Entonces, ¿qué es lo que hacen exactamente las IAs y por qué todas sus obras o productos se parecen tanto entre sí? Responde Demano: “No están diseñada para crear arte, sino para generar contenido. La diferencia entre ambos términos la establece la función que cumplen. El contenido sirve para que esa valla publicitaria infinita que es Internet pueda funcionar como negocio. La IA generativa es la solución de la industria tecnológica para cubrir esta necesidad de la manera más rápida y eficaz posible. Su mayor éxito ha sido hacernos creer que utilizarla puede convertirnos en artistas al instante, cuando en realidad somos clientes de un servicio de demanda de contenido”. Así que, cuando encontramos un aire de familia en todo lo que generan o nos ofrecen los algoritmos, no estamos ante un sesgo malintencionado o ante una cuestión de estilo: se trata, simplemente, de una imposición del mercado.
Entender el funcionamiento de los algoritmos ayuda a entender que no tienen inclinaciones políticas, sino que hacen circular aquello que nos provoca reacciones más encendidas, que requiere menos concentración o que se puede consumir más deprisa.
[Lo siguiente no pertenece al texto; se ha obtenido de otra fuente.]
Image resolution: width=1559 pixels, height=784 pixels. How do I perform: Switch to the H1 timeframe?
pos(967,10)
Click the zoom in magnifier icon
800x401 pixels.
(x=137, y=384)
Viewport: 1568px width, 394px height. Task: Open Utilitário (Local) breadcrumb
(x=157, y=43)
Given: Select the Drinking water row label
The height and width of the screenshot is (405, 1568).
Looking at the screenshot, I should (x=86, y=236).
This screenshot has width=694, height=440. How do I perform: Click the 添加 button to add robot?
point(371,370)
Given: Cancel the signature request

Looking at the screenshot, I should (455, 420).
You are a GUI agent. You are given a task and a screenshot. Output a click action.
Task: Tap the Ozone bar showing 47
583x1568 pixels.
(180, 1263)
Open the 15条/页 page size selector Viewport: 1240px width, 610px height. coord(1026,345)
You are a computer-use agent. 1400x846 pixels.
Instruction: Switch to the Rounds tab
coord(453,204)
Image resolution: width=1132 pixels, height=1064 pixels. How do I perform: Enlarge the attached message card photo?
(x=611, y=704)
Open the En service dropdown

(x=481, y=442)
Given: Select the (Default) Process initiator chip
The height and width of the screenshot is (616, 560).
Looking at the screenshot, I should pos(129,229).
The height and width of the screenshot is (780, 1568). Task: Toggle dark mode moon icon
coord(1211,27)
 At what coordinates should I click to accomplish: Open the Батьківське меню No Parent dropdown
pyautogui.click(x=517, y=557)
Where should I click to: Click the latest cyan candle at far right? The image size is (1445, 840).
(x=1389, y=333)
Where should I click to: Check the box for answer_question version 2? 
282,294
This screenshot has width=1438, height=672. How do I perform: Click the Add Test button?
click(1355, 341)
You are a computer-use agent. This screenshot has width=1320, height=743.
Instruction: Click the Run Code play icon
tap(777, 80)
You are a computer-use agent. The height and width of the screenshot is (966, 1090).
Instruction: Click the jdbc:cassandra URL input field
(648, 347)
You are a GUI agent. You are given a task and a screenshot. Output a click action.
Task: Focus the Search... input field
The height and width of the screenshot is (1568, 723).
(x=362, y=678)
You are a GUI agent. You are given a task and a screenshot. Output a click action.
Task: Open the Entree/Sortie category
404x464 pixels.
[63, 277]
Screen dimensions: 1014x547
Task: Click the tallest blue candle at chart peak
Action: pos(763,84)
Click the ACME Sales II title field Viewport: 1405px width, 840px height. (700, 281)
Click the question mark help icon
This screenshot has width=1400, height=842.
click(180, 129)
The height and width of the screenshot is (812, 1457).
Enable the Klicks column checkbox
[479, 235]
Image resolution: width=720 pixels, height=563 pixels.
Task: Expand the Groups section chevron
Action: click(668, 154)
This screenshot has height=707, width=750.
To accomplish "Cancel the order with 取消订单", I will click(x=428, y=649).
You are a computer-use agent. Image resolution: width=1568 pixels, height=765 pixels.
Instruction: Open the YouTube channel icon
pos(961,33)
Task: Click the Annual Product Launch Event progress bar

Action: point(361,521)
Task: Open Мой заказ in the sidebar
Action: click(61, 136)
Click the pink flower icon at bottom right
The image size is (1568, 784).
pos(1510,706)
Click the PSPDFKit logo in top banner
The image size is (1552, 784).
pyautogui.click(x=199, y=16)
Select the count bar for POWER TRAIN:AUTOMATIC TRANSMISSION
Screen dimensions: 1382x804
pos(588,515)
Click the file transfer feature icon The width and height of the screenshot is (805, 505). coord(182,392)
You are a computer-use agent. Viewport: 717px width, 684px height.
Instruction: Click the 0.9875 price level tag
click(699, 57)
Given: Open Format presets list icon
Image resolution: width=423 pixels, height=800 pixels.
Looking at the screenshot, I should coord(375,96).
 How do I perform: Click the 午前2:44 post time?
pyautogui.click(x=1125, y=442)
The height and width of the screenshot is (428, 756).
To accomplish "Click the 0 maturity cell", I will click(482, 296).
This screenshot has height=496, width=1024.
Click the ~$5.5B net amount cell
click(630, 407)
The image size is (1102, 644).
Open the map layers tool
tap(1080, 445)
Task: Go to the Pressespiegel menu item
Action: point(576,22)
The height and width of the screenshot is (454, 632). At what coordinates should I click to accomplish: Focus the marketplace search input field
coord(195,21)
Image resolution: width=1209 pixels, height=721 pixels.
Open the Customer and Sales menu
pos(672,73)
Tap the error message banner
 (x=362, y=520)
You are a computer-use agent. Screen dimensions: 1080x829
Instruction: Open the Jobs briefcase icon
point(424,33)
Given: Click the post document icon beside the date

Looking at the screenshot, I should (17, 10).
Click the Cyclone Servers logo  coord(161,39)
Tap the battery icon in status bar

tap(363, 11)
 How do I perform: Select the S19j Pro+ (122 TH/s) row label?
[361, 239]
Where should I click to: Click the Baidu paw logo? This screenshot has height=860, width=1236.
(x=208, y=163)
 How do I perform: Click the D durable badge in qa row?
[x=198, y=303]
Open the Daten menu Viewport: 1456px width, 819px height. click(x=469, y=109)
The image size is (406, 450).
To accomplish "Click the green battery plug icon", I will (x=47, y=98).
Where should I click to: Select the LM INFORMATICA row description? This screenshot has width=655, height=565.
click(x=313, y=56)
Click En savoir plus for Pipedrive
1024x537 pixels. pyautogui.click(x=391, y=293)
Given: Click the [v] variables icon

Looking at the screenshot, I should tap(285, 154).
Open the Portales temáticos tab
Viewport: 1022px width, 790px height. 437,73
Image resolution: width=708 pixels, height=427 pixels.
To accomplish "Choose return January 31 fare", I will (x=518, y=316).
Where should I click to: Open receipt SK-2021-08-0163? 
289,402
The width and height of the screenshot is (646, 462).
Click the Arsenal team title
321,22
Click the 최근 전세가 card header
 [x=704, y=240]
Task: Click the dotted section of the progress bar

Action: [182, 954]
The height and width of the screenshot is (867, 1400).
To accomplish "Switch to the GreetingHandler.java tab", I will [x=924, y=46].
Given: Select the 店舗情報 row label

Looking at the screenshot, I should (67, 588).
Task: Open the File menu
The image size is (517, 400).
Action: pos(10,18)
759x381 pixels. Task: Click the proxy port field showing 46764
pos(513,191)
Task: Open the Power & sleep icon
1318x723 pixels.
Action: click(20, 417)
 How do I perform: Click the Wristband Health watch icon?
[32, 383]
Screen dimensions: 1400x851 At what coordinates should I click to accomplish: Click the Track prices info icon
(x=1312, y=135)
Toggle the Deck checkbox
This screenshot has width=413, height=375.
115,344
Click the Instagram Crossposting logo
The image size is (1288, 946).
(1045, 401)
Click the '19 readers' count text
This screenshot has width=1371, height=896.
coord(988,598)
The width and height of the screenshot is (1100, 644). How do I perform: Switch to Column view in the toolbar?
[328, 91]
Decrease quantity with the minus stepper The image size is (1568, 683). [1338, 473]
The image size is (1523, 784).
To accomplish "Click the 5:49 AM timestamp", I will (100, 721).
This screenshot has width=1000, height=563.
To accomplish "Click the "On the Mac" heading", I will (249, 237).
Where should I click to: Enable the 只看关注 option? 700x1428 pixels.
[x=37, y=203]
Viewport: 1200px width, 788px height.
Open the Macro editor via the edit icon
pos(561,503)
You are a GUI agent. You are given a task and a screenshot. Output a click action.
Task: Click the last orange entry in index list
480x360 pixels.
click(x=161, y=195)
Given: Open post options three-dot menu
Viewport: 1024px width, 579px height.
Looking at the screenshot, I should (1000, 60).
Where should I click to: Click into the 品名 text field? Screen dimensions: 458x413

Cuando se diviniza el algoritmo, se olvida que este es un simple mecanismo, y que su desarrollo y funcionamiento implica a muchos sujetos humanos: quien encarga una programación que maximice los beneficios, quien escribe ese código cumpliendo con un encargo (seguramente un autónomo infrapagado), quien lo entrena, en muchos casos involuntariamente, con sus creaciones y quien lo ejecuta en su ordenador o teléfono y a la vez lo alimenta.
Por supuesto, no hay que culpar al usuario, pero tampoco al mecanismo tras el que se esconde el verdadero operador de todo este proceso: un empresario al que el tipo de contenidos que reproduce su plataforma le trae sin cuidado; o lo que es lo mismo: Amazon no distingue entre distribuir un ejemplar de Los hermanos Karamazov o del Libro Troll de elRubius. Marx escribió que, con frecuencia, creemos que las estructuras sociales son objetos inamovibles o leyes naturales indiscutibles. Es una ilusión: todas las estructuras sociales y las construcciones científicas e industriales (y la Inteligencia Artificial lo es) son consecuencia de nuestros actos y relaciones y, con la suficiente fuerza colectiva, pueden ser modificados.